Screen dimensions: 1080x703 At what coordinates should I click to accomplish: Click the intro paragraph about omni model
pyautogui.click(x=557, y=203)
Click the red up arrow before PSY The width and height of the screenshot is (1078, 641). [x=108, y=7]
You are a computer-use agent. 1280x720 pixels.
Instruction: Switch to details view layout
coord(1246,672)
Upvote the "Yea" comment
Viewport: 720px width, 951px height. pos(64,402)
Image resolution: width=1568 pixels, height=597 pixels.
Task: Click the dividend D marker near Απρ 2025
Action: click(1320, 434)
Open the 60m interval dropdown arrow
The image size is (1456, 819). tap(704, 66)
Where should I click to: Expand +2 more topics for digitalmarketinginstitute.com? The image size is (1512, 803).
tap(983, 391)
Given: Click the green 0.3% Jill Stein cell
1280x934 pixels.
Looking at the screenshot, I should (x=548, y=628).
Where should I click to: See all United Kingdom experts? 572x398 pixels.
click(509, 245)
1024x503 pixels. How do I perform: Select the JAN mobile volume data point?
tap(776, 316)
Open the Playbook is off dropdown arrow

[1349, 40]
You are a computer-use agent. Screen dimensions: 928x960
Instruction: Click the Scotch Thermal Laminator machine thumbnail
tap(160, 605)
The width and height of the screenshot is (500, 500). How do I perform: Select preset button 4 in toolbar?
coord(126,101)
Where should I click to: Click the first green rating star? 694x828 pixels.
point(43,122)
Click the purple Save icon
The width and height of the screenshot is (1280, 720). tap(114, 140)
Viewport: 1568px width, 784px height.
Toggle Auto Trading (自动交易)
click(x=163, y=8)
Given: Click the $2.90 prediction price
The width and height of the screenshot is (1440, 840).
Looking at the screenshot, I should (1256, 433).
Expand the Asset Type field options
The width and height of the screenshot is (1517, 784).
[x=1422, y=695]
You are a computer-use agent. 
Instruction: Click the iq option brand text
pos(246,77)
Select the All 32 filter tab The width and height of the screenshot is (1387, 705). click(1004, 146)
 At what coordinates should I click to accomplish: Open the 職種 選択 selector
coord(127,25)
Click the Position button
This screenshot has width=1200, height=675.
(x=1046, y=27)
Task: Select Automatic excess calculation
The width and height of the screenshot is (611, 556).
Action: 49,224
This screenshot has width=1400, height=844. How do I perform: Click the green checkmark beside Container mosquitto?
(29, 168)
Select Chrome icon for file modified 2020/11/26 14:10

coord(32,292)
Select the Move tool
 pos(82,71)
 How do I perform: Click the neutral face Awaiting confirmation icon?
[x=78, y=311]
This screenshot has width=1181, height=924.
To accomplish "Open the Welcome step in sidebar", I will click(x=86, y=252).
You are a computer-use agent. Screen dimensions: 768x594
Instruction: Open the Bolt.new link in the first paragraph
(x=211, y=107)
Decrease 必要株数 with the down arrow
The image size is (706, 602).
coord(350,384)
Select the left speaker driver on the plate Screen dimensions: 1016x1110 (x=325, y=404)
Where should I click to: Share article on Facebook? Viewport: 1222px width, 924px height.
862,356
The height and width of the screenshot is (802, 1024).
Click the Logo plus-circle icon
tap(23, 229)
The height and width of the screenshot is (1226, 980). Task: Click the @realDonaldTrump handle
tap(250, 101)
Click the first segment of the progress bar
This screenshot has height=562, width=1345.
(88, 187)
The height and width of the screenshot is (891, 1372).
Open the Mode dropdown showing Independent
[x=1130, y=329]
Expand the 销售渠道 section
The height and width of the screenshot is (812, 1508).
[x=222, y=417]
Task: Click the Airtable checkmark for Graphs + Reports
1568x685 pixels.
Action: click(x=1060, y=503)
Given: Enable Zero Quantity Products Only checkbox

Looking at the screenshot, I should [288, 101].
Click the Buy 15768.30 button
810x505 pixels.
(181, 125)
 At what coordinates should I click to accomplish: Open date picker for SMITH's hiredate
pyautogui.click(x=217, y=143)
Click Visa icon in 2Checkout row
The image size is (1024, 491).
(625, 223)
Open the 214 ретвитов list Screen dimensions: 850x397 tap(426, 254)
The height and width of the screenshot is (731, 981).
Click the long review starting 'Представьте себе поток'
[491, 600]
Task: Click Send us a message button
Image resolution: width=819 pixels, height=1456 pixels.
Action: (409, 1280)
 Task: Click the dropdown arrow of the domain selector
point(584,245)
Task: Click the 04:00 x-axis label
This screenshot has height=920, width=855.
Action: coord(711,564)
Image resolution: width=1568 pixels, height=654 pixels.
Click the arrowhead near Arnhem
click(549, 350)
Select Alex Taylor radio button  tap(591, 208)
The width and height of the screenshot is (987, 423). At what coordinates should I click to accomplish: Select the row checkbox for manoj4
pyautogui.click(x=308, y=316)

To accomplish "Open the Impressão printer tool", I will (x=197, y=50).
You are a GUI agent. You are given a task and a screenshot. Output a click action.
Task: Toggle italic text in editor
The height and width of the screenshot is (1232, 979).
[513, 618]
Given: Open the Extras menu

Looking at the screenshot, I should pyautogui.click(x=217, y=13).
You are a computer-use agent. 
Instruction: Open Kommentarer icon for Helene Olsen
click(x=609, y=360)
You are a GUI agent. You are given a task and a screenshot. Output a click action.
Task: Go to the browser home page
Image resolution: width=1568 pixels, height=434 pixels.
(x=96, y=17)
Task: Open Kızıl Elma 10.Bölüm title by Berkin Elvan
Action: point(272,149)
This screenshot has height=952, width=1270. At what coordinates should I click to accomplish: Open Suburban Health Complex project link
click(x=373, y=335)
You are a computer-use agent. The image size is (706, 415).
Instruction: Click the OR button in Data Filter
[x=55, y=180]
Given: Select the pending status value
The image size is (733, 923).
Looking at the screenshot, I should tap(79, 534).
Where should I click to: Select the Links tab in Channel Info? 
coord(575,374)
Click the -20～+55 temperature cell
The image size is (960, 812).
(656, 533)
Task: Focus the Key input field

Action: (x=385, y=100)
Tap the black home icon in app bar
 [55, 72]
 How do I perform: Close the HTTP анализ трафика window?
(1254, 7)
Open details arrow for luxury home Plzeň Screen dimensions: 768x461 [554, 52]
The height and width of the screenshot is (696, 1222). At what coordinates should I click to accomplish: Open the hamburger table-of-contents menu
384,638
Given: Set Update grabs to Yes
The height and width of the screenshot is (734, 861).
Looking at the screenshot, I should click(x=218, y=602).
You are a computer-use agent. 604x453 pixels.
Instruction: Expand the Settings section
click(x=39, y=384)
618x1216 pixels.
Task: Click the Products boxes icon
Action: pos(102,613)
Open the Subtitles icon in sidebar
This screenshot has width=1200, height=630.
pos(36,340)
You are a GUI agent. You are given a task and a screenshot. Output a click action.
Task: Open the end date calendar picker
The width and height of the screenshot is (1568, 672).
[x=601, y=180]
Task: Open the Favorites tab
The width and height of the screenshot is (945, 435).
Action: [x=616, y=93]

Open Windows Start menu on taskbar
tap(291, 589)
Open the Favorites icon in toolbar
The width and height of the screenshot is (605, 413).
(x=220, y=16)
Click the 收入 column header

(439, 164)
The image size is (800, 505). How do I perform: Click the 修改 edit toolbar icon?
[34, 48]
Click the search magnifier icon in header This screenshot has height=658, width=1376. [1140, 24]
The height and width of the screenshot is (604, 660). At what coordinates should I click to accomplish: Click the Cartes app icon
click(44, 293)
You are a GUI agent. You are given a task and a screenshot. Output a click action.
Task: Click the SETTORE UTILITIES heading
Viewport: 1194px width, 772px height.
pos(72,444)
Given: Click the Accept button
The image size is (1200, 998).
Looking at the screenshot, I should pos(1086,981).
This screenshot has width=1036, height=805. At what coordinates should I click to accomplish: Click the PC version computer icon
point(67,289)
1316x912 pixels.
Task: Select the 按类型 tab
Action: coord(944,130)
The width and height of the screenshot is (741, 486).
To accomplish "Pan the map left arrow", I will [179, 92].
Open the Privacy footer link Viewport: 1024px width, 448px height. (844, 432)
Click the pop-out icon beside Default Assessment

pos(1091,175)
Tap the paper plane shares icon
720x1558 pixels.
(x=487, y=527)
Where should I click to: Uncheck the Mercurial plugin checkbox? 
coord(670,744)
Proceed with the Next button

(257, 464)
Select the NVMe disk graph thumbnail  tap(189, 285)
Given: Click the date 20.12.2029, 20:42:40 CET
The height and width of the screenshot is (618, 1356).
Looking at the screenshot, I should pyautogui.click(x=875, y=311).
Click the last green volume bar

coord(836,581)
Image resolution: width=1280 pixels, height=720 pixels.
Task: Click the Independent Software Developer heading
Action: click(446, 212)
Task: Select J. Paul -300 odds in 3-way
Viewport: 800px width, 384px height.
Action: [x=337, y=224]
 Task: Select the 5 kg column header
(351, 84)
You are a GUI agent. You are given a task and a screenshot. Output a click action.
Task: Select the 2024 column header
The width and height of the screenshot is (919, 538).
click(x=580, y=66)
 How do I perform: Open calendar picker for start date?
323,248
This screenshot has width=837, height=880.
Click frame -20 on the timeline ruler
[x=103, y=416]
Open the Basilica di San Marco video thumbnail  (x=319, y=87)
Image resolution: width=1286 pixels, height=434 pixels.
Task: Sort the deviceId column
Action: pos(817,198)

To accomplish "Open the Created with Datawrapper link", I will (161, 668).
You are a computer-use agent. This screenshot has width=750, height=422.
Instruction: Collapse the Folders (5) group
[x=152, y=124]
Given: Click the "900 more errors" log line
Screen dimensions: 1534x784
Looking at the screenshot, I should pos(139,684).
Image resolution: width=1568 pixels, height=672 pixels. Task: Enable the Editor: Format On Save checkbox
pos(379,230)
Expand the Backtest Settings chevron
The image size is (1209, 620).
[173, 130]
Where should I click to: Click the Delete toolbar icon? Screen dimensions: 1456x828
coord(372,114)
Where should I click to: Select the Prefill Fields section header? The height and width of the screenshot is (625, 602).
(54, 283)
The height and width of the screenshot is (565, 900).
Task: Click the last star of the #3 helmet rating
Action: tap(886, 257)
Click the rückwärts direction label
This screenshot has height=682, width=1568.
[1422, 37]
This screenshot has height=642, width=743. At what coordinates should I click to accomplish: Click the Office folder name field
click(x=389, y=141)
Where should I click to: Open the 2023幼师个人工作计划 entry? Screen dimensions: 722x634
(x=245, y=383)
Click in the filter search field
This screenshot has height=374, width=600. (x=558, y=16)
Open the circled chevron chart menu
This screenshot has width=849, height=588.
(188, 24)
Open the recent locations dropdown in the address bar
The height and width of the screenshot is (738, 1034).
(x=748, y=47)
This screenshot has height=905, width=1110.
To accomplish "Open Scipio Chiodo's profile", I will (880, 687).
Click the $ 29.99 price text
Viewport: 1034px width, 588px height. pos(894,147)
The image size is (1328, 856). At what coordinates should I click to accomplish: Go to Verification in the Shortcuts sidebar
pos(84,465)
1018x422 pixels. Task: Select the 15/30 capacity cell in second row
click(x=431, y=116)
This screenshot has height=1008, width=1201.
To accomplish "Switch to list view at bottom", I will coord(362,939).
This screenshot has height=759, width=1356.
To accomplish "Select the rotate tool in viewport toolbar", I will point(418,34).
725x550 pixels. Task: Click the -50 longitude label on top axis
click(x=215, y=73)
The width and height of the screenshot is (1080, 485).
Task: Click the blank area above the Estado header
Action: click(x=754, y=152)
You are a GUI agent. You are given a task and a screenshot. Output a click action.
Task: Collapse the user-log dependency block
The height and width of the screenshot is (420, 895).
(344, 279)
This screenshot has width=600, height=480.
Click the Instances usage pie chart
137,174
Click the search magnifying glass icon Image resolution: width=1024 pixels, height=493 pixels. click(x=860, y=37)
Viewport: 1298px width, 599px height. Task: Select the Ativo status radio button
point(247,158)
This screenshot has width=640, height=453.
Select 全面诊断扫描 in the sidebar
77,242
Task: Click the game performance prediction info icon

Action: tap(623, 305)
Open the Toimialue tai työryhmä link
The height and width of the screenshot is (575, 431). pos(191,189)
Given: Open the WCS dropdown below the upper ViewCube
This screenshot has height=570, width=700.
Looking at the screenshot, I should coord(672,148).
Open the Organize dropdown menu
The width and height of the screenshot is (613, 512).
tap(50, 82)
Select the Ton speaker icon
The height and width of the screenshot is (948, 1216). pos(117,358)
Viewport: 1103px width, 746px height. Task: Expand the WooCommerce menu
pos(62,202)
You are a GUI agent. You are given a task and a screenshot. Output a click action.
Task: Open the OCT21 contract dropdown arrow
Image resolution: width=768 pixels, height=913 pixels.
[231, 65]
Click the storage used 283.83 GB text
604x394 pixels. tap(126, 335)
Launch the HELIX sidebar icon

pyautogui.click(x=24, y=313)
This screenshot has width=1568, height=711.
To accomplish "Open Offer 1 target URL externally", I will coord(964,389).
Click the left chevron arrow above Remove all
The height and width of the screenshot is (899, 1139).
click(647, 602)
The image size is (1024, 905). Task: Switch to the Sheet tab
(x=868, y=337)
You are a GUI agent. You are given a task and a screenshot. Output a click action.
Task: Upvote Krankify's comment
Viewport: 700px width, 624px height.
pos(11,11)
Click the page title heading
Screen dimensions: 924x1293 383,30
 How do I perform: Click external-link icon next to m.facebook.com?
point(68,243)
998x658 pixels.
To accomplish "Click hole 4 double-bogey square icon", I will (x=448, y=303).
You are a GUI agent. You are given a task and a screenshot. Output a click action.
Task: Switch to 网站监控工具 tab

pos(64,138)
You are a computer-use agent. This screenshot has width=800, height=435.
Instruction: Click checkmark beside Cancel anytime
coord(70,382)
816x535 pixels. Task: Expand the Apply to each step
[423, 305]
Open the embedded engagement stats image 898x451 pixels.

-.-.-

What you should do ▸
From the data above, return every line from the line that has "Task: Click the game" up to and including the line that has "This screenshot has width=1568, height=711.", exactly.

Answer for this exercise ▸
Task: Click the game performance prediction info icon

Action: tap(623, 305)
Open the Toimialue tai työryhmä link
The height and width of the screenshot is (575, 431). pos(191,189)
Given: Open the WCS dropdown below the upper ViewCube
This screenshot has height=570, width=700.
Looking at the screenshot, I should coord(672,148).
Open the Organize dropdown menu
The width and height of the screenshot is (613, 512).
tap(50, 82)
Select the Ton speaker icon
The height and width of the screenshot is (948, 1216). pos(117,358)
Viewport: 1103px width, 746px height. Task: Expand the WooCommerce menu
pos(62,202)
You are a GUI agent. You are given a task and a screenshot. Output a click action.
Task: Open the OCT21 contract dropdown arrow
Image resolution: width=768 pixels, height=913 pixels.
[231, 65]
Click the storage used 283.83 GB text
604x394 pixels. tap(126, 335)
Launch the HELIX sidebar icon

pyautogui.click(x=24, y=313)
This screenshot has width=1568, height=711.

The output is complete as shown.